Zwei Altmeister belebten eine Altproduktion der MET. Die Inszenierung von Elijah Moshinsky könnte man zeitlos nennen, der Regisseur bemühte sich, die Intentionen Verdis und Soleras zu erfüllen, die historische Komponente des Werkes, der religiöse Konflikt Israels mit Babylon in den Vordergrund zu rücken – ein erfreulich gelungener Versuch. Kostüme (Andreane Neofitou) und Bühnenbild (John Napier) könnten auch bei „Aida“ eingesetzt werden, vor allem die Kostüme sind etwas zu prunkvoll – bei den beiden Damen auch etwas knapp bemessen und nicht sehr vorteilhaft. Liudmyla Monastyrska hatte als Abigail ihre liebe Not mit den Spitzentönen, ihre durchschlagskräftige Stimme wäre eigentlich ideal für diese Rolle. Jamie Barton sang die Fenena mit einfühlsamem Mezzo, das Schicksal der Königstochter konnte sie aber nicht glaubwürdig darstellen. Ein guter Tenor stellte sich als Ismaele vor: Russell Thomas. Für diese undankbare Rolle wird selten ein so hervorragender Sänger eingesetzt, sein fast heldisches Timbre lässt große Erwartungen zu. Dmitry Belosselskiy wäre ein idealer Zaccaria, käme zu seiner prächtigen Mittellage noch eine profunde Tiefe, gepaart mit sicheren Spitzentönen. Allerdings schien er leicht indisponiert, sodass eine gerechte Beurteilung seiner Leistung nicht möglich scheint. Der Chor, in dieser Oper besonders wichtig, war nicht optimal vorbereitet, da gab es zu viele unsaubere Stellen, die zum Teil auch durch ungünstig platzierte Mikrofone verstärkt wurden.

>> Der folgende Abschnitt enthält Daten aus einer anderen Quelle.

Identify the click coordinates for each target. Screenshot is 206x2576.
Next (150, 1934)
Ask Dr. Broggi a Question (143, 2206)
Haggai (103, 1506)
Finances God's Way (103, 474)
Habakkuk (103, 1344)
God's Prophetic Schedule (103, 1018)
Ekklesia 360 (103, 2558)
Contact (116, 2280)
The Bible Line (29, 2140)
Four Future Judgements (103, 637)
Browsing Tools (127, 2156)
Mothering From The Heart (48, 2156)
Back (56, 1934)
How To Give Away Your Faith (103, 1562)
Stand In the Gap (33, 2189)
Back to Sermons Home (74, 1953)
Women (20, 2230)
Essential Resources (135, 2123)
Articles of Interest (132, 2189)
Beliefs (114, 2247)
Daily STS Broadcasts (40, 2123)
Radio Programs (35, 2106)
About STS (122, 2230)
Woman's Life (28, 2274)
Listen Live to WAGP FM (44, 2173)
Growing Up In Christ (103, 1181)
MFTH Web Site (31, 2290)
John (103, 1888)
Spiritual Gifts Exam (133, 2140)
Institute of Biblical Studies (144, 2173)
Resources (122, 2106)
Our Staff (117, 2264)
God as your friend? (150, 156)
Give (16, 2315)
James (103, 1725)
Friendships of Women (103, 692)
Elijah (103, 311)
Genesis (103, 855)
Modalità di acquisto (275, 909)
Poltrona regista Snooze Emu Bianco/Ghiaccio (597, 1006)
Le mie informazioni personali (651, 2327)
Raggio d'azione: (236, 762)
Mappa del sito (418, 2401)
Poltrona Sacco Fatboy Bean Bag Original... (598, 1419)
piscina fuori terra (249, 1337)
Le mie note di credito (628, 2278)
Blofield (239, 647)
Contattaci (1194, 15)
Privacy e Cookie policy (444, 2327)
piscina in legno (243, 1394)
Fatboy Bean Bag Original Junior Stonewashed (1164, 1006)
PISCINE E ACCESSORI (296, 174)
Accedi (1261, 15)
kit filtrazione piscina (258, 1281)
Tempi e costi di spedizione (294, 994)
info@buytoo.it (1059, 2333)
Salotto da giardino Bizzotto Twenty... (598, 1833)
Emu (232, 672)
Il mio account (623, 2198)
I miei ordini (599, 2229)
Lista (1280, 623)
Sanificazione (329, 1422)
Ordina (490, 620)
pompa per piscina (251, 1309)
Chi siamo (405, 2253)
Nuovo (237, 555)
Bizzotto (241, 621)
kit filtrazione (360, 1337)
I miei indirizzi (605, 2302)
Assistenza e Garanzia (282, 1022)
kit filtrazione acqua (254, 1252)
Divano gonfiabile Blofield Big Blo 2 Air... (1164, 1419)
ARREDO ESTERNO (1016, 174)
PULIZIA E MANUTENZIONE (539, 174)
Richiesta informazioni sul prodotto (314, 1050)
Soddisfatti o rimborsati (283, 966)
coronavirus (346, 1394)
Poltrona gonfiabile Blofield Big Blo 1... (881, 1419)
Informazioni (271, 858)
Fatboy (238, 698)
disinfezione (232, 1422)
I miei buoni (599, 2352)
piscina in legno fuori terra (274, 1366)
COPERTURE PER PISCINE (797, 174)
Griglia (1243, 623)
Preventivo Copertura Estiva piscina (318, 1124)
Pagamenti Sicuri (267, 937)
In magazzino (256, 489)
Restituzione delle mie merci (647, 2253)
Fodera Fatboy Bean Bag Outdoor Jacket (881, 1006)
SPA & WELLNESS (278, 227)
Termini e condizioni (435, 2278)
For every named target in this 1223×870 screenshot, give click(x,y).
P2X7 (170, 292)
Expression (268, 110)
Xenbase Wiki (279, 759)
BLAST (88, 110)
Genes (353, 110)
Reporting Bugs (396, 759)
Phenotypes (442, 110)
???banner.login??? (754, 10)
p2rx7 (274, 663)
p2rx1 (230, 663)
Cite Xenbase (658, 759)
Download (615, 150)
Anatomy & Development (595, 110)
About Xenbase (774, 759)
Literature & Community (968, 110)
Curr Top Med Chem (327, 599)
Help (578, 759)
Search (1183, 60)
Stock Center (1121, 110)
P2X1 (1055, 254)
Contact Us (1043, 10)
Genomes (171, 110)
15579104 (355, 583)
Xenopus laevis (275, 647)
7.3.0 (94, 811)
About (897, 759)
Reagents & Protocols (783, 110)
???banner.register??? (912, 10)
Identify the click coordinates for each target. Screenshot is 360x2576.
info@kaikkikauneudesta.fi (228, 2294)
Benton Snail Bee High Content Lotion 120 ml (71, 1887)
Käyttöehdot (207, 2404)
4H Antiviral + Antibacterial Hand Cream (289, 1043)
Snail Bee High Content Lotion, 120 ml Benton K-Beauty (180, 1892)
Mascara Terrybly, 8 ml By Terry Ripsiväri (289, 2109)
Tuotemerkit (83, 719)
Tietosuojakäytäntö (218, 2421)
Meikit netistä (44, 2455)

Es bleiben also die beiden Garanten für große Oper: James Levine und Placido Domingo. Der Dirigent bewies erneut, dass er zu den besten Operndirigenten der Gegenwart zählt. Wie er es schafft, das  auch unter anderer Leitung hervorragend spielende Orchester zu leiten – im wahren Sinn des Wortes, denn keiner geht so akkurat mit seinen Musikern um, versucht, jeden einzelnen so behutsam zu führen, dass am Ende eine fast perfekte Wiedergabe des Meisterwerkes zu vernehmen ist, ist schlicht sensationell. Domingo muss man zu seiner intensiven Interpretation des erst despotischen, dann geläuterten Herrschers gratulieren. Auch wenn man die Zahl der Dienstjahre nicht in Rechnung stellt, ist es bewundernswert, wie großartig er auch diese Rolle verkörpert. Seine große Routine macht es ihm möglich, auch heikle Stellen bravourös zu meistern, wie zum Beispiel seine große Arie im vierten Akt, die er liegend singen musste.

Das neue Jahr hat mit einer mehr als soliden Opernaufführung gut begonnen.